> **WHAT YOU SHOULD DO**: Please output every record below exactly as written, leaving out any pictures.

#### ENTRIES SHOWN ####

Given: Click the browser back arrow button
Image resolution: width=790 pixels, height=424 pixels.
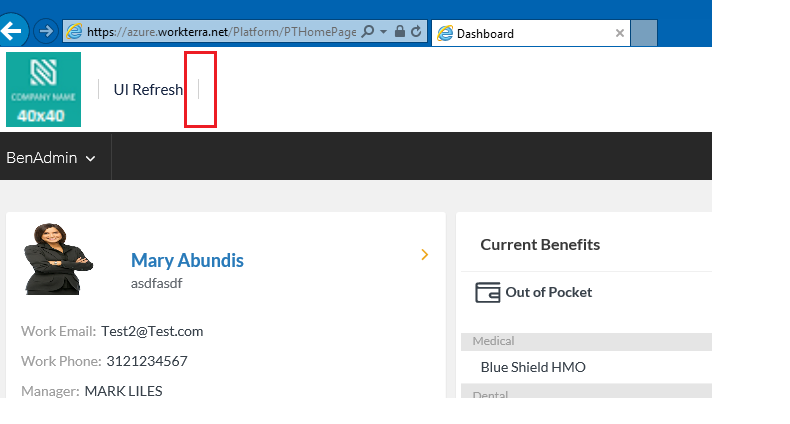Looking at the screenshot, I should coord(12,31).

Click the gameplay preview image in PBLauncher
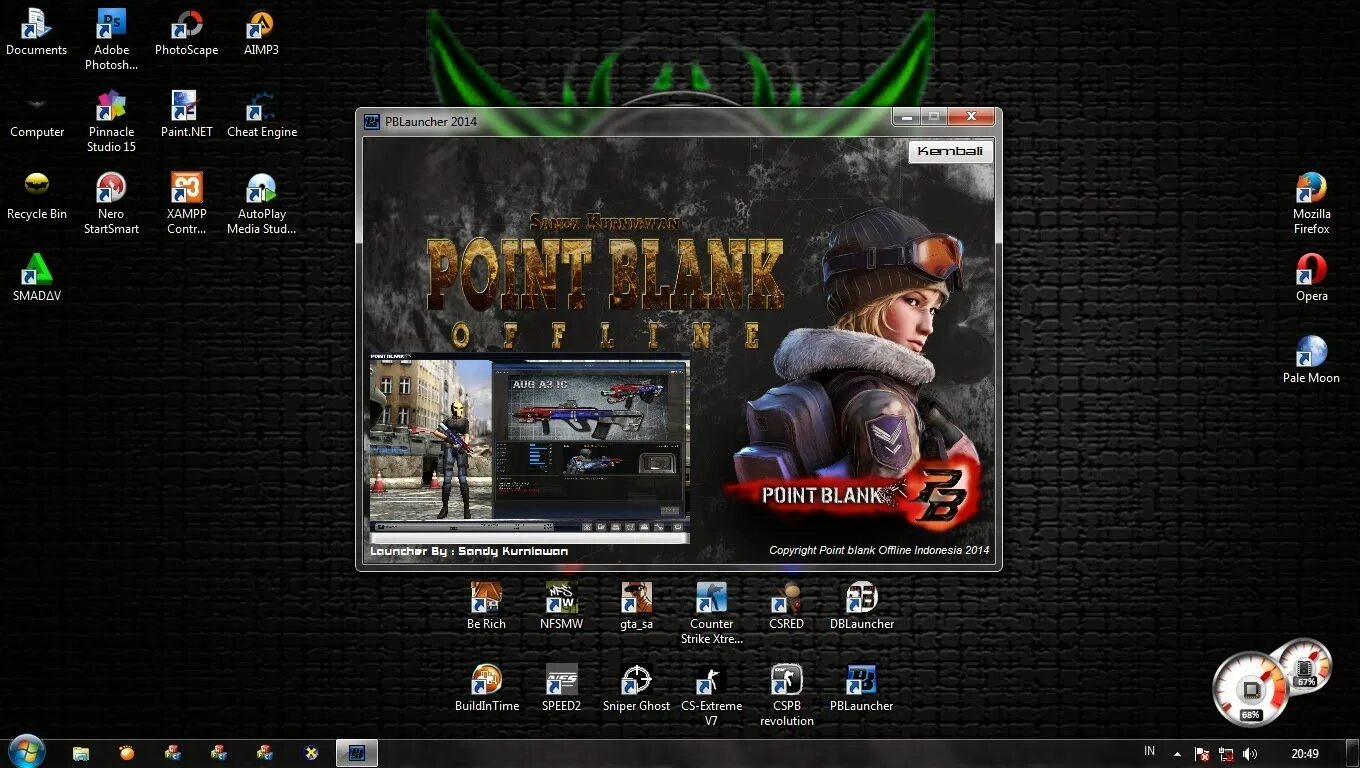(x=529, y=445)
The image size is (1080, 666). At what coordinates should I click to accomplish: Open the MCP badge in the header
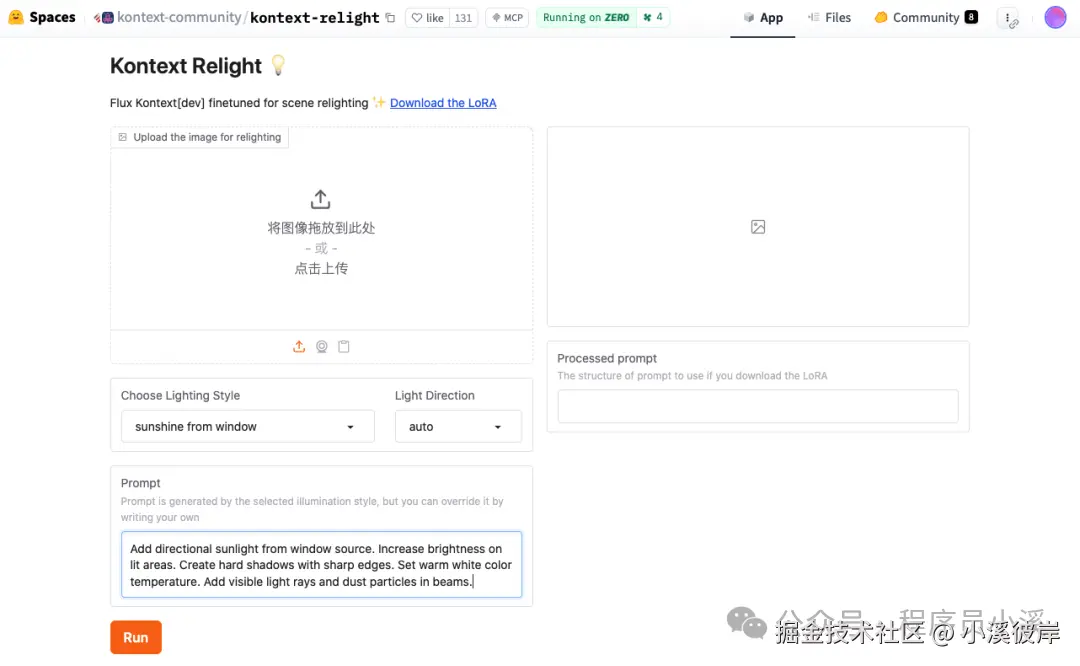tap(506, 17)
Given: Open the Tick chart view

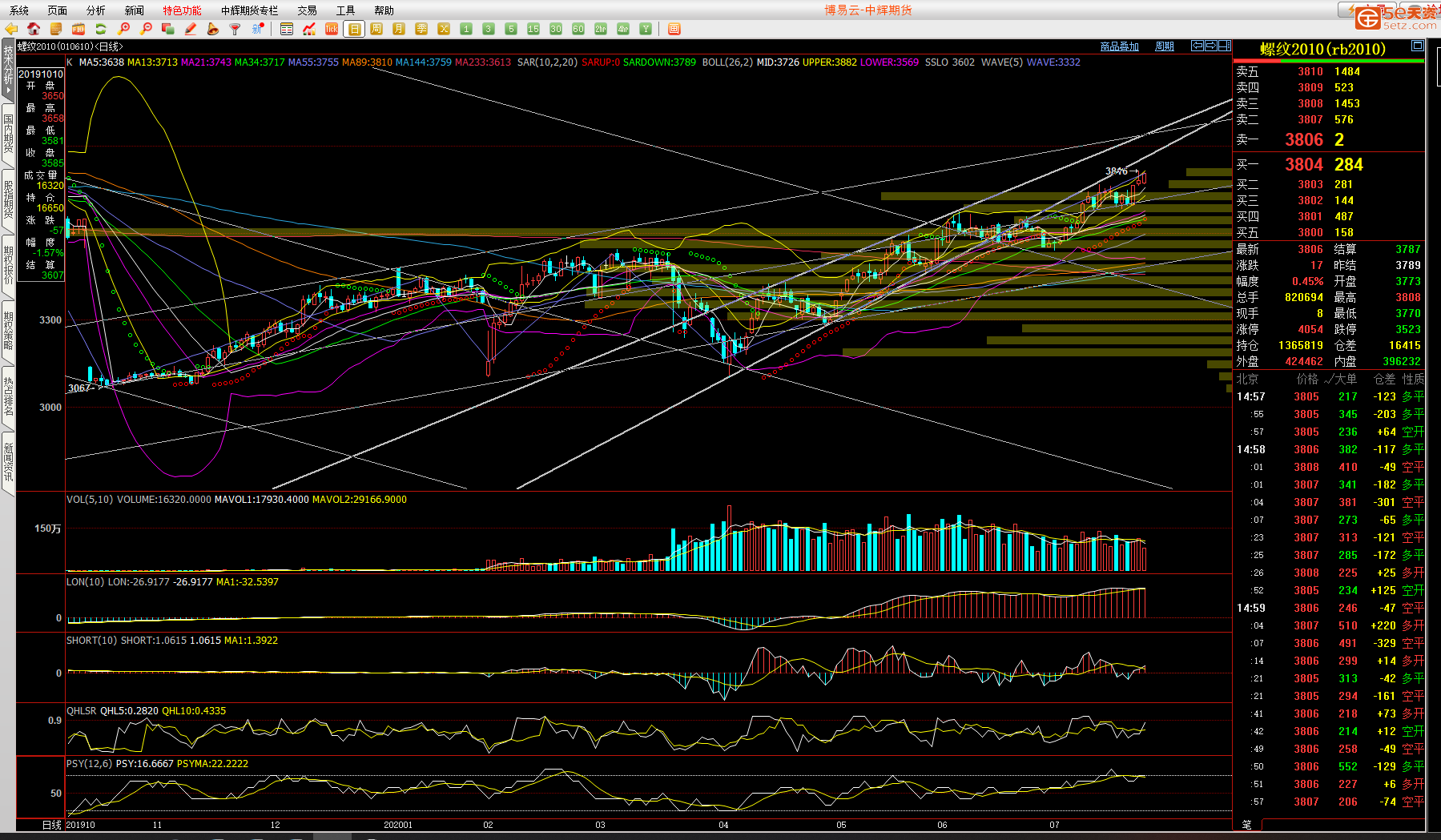Looking at the screenshot, I should pyautogui.click(x=332, y=29).
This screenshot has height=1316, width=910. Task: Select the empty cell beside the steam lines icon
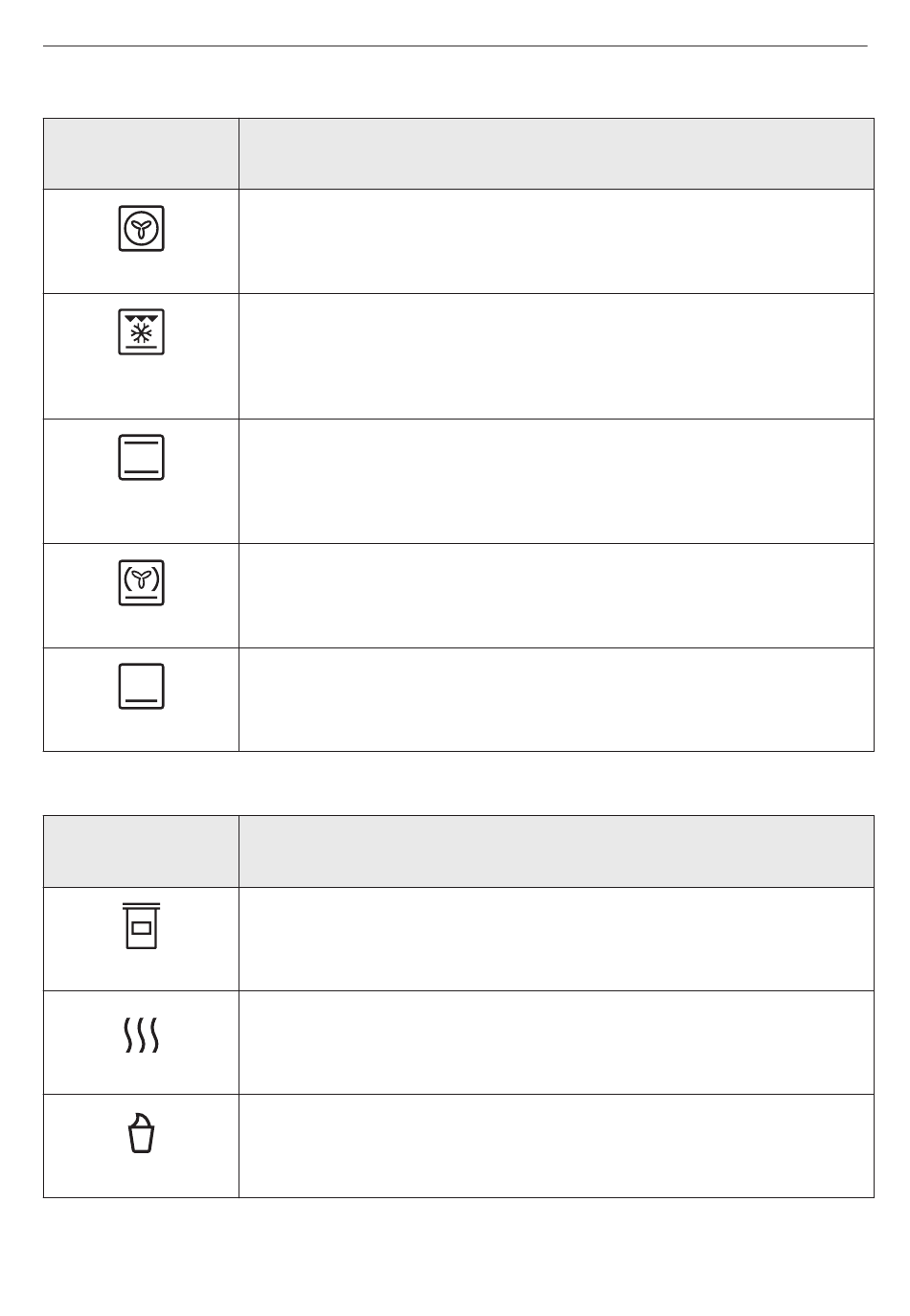[x=557, y=1042]
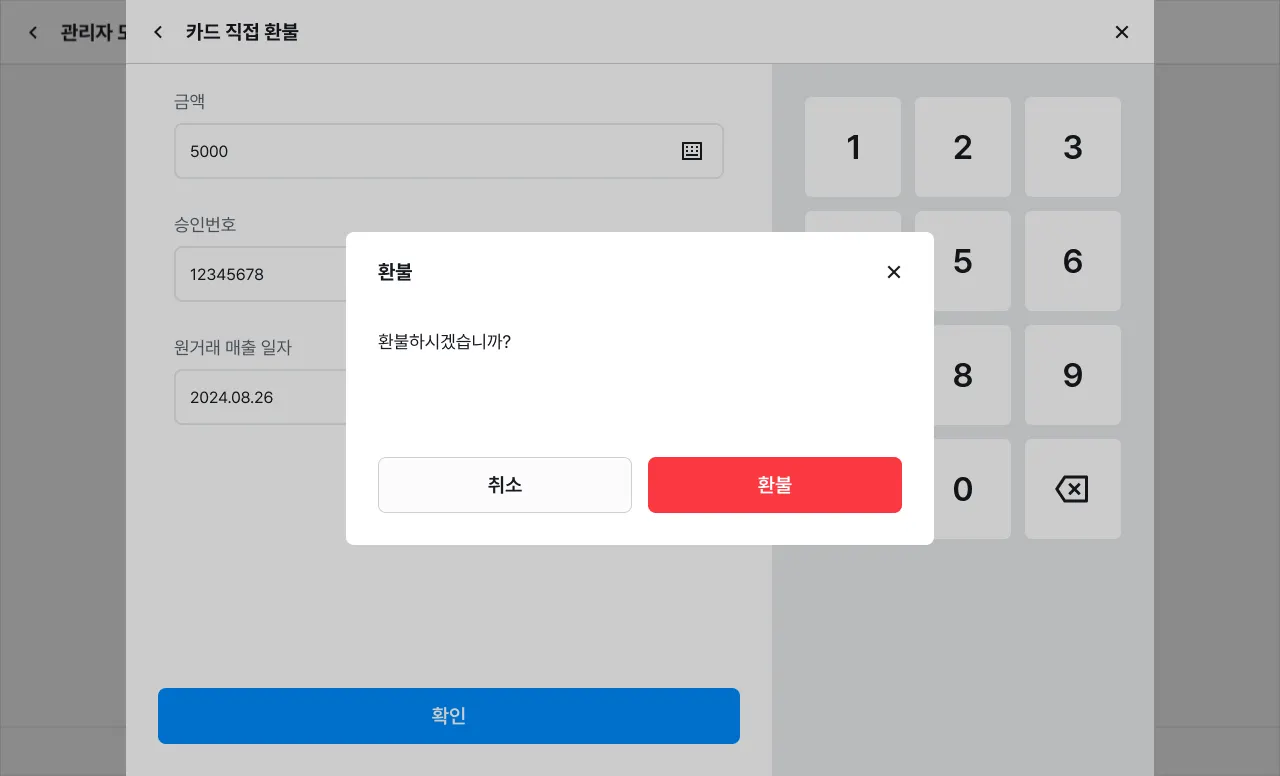Click the back arrow beside 관리자
Image resolution: width=1280 pixels, height=776 pixels.
tap(33, 32)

####

> **YOUR RESPONSE**:
Given: Click the browser back arrow button
Image resolution: width=790 pixels, height=424 pixels.
Looking at the screenshot, I should coord(12,31).

Click the gameplay preview image in PBLauncher
(x=529, y=445)
The image size is (1080, 666). At what coordinates should I click to accomplish: Open the MCP badge in the header
tap(506, 17)
Given: Open the Tick chart view

Looking at the screenshot, I should pyautogui.click(x=332, y=29).
This screenshot has height=1316, width=910. Task: Select the empty cell beside the steam lines icon
[x=557, y=1042]
Click the back arrow beside 관리자
Image resolution: width=1280 pixels, height=776 pixels.
tap(33, 32)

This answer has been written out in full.